Oggi, dopo “l'illuminante” colloquio tra il Ministro della salute Balduzzi e il Presidente Monti, che ha determinato, tecnicamente la cancellazione di questa devastante disposizione, l'effetto è addirittura peggiorato. Infatti, la norma che avrebbe soppresso i tre ospedali trentini determinava un taglio di 245 posti letto (90 a Cavalese, 80 a Borgo e 75 a Tione). Il decreto modificato e approvato dal Governo, con il nuovo parametro di 3,7 posti letto ogni 1.000 trentini, ne taglierà ben 518, più del doppio.
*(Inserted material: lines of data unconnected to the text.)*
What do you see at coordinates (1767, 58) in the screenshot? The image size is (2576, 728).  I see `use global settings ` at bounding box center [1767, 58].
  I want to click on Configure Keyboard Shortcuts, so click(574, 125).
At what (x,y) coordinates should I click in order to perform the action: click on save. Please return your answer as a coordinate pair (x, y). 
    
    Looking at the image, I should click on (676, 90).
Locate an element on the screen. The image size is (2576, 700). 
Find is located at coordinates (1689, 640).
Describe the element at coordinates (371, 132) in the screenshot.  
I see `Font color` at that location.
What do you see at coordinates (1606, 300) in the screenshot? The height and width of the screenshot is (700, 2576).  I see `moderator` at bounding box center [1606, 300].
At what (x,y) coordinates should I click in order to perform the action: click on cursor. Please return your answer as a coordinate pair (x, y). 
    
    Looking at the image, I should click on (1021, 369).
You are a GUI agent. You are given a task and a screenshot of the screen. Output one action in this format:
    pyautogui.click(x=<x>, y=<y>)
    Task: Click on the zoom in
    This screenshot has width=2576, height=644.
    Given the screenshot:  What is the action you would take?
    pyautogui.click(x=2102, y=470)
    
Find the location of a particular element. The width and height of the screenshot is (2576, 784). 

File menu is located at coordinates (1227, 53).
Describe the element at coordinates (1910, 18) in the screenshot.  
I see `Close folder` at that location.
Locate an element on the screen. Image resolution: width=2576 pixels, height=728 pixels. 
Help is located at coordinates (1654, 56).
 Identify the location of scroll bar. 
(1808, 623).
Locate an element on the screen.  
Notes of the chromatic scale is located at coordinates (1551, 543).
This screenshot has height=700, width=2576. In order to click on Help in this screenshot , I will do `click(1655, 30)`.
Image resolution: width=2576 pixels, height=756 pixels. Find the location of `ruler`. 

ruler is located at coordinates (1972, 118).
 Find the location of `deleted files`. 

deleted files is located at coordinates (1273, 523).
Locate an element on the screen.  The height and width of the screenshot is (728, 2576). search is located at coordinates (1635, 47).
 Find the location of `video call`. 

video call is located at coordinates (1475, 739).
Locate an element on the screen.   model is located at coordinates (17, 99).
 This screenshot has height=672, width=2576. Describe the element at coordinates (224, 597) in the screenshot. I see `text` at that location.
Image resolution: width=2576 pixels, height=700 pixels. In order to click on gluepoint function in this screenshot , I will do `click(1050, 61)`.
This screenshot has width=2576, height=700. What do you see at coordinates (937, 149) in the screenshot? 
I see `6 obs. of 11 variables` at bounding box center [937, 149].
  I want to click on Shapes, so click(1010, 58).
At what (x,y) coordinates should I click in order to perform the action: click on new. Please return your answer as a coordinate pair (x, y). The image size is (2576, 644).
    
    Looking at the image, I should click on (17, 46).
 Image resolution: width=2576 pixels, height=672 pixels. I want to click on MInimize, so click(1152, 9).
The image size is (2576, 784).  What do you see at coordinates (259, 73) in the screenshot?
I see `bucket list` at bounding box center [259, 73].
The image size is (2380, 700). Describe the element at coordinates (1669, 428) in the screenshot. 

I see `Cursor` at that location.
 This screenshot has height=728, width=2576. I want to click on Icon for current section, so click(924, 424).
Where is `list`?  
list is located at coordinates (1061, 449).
La cosa è inaccettabile in quanto trattasi di un taglio indiscriminato sulla spesa sanitaria che non agisce nel senso dell'eliminazione degli sprechi per potenziare invece i servizi esistenti. Non è altro che un taglio al servizio sanitario pubblico. Con questa manovra economica il Governo vuole mandare a casa centinaia di migliaia di lavoratori in tutto il territorio nazionale con un taglio lineare delle dotazioni organiche con l'ulteriore gravissimo risultato di abbassare i livelli di welfare, di protezione sociale e dei servizi sanitari ai cittadini».